JAKARTA, KOMPAS.com – Sekretaris Jenderal DPP Partai Persatuan Pembangunan (PPP) Arsul Sani mengaku bersyukur dengan vonis yang diterima mantan Ketua Umum PPP Muhammad Romahurmuziy atau Romy.
Sebab, menurut Arsul Sani, Romy hanya terbukti menerima gratifikasi dalam putusan yang dijatuhkan Pengadilan Negeri Tindak Pidana Korupsi (Tipikor) sesuai Pasal 11 Undang-Undang Tipikor.
Dengan demikian, menurut Arsul Sani, Romahurmuziy tidak terkena pasal suap seperti diatur dalam Pasal 12 b.
Baca juga: Romahurmuziy Divonis 2 Tahun, PPP Lega
Namun, pernyataan Arsul Sani kemudian dibantah pakar hukum pidana dari Universitas Trisakti Abdul Fickar Hadjar.
Menurut Fickar, Pasal 11 justru kerap digunakan sebagai pasal suap. Sedangkan, pasal gratifikasi biasanya dikenakan Pasal 12b.
Dengan demikian, menurut Fickar, pernyataan Romahurmuziy tidak dikenakan pasal suap jelas keliru.
Baca juga: Bantah PPP soal Vonis Romahurmuziy, Pakar Hukum Jelaskan Beda Pasal Suap dengan Gratifikasi
Lantas apa perbedaan antara gratifikasi dan suap?
Pakar hukum pidana dari Universitas Al Azhar, Suparji Ahmad menyatakan, ada perbedaan mendasar antara gratifikasi dan suap.
Gratifikasi diartikan sebagai sebuah pemberian dalam arti yang lebih luas dan bukan janji.
Di dalam penjelasan Pasal 12 B Undang-Undang Nomor 20 Tahun 2001 tentang Tindak Pidana Korupsi, disebutkan bahwa pemberian dalam arti luas meliputi pemberian uang, barang, rabat (diskon), komisi, pinjaman tanpa bunga, tiket perjalanan, fasilitas penginapan, perjalanan wisata, pengobatan cuma dan fasilitas lainnya.
Gratifikasi tersebut baik yang diterima di dalam negeri maupun di luar negeri dan yang dilakukan dengan menggunakan sarana elektronik atau tanpa sarana elektronik.

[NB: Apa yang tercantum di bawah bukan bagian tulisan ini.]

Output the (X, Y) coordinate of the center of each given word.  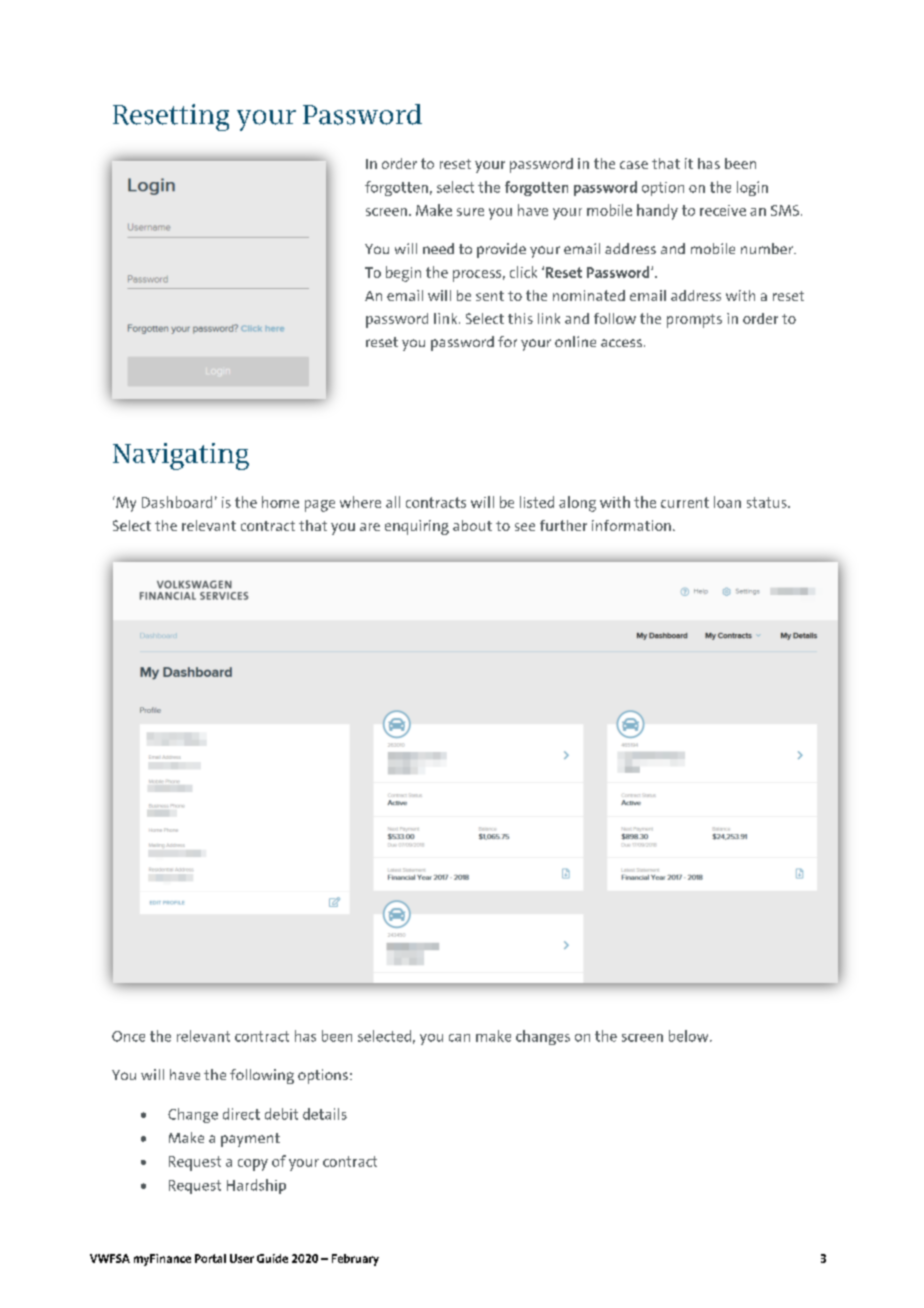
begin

"Gratifikasi itu sendiri di dalam konteks birokrasi kita itu sebetulnya ada semacam aturan. Yang saya lihat di dalam (aturan) pengendalian gratifikasi," kata Suparji saat dihubungi Kompas.com, Selasa (21/1/2020).
Namun, gratifikasi dapat berubah menjadi suap apabila dalam jangka waktu tertentu barang gratifikasi yang diterima tidak dikembalikan kepada negara.

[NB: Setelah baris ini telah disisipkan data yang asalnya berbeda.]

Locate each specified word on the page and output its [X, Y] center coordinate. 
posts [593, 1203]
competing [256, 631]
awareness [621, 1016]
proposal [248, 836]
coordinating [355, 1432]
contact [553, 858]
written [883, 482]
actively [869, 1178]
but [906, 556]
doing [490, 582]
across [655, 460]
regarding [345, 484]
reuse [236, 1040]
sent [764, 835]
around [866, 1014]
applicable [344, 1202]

Sehingga, keberadaan barang gratifikasi tersebut turut mempengaruhi pembentukan sebuah kebijakan.
"Kalau itu sudah berubah menjadi penerimaan dan mempengaruhi kebijakan maka sudah menjadi suap di situ. Maka agak menarik bagaimana itu dikategorikan menjadi gratifikasi terhadap kasus Romy," ucapnya.